Set down, please, exactly the lines below that run from the line with "This screenshot has height=700, width=783." to the line with "Click the scroll-to-top arrow icon", both lines included.
START Input records
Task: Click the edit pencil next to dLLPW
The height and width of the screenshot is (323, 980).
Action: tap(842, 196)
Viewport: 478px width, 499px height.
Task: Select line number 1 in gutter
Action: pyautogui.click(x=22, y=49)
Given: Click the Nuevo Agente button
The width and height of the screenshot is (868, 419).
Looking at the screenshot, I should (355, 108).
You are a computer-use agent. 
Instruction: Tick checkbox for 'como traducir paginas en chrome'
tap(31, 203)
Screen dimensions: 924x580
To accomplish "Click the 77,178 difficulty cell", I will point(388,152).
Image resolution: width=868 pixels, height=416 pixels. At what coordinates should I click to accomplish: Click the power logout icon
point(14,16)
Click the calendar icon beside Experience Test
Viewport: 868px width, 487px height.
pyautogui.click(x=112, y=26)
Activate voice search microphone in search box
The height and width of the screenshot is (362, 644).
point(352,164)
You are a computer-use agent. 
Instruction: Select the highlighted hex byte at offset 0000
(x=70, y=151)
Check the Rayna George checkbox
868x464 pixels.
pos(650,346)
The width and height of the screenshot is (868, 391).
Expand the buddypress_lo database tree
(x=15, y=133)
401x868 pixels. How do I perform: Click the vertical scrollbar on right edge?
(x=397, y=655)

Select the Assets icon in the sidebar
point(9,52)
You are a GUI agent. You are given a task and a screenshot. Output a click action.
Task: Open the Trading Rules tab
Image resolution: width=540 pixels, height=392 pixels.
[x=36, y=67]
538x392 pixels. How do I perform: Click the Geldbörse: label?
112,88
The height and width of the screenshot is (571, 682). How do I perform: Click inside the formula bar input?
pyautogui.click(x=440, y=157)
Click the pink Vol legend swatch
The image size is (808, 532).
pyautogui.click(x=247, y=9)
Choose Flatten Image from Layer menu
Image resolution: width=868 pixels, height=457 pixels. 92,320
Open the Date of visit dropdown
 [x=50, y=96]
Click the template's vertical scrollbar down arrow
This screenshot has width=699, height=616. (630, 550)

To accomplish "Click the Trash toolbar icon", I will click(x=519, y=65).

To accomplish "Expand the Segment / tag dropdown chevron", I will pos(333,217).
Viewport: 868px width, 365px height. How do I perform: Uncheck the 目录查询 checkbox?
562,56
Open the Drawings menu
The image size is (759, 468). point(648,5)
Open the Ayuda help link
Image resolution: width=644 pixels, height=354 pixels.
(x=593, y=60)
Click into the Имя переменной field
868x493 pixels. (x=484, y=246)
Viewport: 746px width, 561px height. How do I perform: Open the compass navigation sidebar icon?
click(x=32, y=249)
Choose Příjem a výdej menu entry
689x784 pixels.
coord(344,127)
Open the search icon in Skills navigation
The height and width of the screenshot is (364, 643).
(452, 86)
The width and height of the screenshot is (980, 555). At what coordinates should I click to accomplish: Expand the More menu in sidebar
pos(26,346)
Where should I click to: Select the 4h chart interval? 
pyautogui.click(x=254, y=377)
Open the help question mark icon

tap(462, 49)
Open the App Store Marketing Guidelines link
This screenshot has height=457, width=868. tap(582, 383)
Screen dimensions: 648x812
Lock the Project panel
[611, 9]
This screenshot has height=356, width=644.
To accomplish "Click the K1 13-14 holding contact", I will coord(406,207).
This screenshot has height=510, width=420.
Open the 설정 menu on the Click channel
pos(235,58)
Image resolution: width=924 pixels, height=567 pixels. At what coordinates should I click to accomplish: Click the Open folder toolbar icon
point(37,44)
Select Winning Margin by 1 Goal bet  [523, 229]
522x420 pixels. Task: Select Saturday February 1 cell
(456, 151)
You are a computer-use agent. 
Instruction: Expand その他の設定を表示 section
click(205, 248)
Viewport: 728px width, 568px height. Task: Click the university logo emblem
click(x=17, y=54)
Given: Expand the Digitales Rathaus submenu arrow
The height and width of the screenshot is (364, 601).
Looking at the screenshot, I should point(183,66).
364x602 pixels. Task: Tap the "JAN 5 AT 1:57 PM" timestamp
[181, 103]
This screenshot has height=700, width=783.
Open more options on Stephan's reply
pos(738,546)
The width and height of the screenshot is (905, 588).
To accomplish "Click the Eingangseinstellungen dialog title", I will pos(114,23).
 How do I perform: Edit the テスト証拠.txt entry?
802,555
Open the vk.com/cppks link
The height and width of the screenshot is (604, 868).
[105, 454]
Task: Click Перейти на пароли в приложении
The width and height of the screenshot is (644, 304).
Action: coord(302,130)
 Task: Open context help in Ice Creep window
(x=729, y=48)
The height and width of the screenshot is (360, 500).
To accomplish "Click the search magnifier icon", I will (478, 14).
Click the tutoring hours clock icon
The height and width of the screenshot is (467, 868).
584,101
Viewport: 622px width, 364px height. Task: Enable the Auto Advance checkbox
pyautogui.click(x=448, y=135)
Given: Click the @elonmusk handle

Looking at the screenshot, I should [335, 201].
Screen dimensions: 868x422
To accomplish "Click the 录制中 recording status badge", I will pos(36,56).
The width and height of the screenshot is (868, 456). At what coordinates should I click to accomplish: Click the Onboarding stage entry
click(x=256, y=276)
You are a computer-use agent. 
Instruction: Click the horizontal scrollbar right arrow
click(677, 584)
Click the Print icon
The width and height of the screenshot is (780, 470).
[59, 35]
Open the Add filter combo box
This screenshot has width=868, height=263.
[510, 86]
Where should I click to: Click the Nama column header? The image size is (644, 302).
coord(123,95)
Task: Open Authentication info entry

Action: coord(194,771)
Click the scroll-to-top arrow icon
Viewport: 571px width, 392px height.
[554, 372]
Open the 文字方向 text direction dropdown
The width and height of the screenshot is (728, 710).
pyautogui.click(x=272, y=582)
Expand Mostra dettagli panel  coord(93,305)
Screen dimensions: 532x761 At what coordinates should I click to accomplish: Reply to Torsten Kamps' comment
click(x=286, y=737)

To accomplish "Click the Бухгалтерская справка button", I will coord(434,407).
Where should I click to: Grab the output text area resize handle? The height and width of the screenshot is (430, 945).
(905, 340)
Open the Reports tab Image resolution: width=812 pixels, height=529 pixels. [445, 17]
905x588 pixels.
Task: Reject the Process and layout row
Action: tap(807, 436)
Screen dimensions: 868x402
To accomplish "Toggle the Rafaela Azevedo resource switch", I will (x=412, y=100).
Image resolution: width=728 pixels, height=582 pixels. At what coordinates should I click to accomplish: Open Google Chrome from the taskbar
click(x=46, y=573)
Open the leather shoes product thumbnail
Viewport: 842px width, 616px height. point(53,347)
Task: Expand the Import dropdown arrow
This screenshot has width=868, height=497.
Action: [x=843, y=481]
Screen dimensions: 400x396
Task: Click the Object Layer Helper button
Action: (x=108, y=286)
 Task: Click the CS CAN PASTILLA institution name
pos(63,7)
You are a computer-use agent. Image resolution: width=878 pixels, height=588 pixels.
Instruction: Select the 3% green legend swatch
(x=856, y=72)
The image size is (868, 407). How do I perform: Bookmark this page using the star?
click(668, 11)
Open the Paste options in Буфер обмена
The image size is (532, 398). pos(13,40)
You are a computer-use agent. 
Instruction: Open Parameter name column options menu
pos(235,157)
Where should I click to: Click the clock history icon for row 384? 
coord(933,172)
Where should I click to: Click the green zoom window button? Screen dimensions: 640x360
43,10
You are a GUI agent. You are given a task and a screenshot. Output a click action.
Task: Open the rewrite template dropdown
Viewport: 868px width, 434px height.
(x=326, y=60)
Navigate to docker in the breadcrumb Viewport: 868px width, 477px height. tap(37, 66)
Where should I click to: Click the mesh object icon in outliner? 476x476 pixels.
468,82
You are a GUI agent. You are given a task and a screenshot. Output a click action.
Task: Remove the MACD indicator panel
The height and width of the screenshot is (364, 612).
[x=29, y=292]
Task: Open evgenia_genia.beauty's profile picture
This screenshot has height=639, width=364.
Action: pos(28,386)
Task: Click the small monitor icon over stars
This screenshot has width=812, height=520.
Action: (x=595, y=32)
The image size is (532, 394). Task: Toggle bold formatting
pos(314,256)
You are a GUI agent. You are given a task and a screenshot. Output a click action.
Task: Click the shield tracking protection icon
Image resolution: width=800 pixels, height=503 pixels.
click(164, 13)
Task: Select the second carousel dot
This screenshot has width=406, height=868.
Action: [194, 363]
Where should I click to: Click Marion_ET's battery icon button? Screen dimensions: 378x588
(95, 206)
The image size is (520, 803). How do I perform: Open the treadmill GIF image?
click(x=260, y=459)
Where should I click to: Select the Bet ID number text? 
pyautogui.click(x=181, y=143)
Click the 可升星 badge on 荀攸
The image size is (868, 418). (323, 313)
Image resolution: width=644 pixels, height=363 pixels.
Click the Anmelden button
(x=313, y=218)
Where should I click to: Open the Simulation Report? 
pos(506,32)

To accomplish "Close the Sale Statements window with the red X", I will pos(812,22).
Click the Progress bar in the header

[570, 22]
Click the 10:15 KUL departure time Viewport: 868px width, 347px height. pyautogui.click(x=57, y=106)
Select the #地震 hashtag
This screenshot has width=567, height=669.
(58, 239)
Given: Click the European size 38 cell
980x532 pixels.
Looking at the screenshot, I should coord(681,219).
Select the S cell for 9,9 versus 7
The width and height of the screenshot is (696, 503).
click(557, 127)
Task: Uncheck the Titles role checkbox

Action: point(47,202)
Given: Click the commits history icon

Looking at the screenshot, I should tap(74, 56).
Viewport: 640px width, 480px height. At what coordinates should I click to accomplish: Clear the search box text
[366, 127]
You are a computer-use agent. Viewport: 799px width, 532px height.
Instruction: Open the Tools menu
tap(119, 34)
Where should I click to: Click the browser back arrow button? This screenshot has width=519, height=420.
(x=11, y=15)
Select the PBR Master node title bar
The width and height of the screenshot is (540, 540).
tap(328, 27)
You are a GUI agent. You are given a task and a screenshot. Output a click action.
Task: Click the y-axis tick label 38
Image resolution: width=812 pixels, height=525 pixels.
END Input records
• Answer box
This screenshot has height=700, width=783.
Open more options on Stephan's reply
pos(738,546)
The width and height of the screenshot is (905, 588).
To accomplish "Click the Eingangseinstellungen dialog title", I will pos(114,23).
 How do I perform: Edit the テスト証拠.txt entry?
802,555
Open the vk.com/cppks link
The height and width of the screenshot is (604, 868).
[105, 454]
Task: Click Перейти на пароли в приложении
The width and height of the screenshot is (644, 304).
Action: coord(302,130)
 Task: Open context help in Ice Creep window
(x=729, y=48)
The height and width of the screenshot is (360, 500).
To accomplish "Click the search magnifier icon", I will (478, 14).
Click the tutoring hours clock icon
The height and width of the screenshot is (467, 868).
584,101
Viewport: 622px width, 364px height. Task: Enable the Auto Advance checkbox
pyautogui.click(x=448, y=135)
Given: Click the @elonmusk handle

Looking at the screenshot, I should [335, 201].
Screen dimensions: 868x422
To accomplish "Click the 录制中 recording status badge", I will pos(36,56).
The width and height of the screenshot is (868, 456). At what coordinates should I click to accomplish: Click the Onboarding stage entry
click(x=256, y=276)
You are a computer-use agent. 
Instruction: Click the horizontal scrollbar right arrow
click(677, 584)
Click the Print icon
The width and height of the screenshot is (780, 470).
[59, 35]
Open the Add filter combo box
This screenshot has width=868, height=263.
[510, 86]
Where should I click to: Click the Nama column header? The image size is (644, 302).
coord(123,95)
Task: Open Authentication info entry

Action: coord(194,771)
Click the scroll-to-top arrow icon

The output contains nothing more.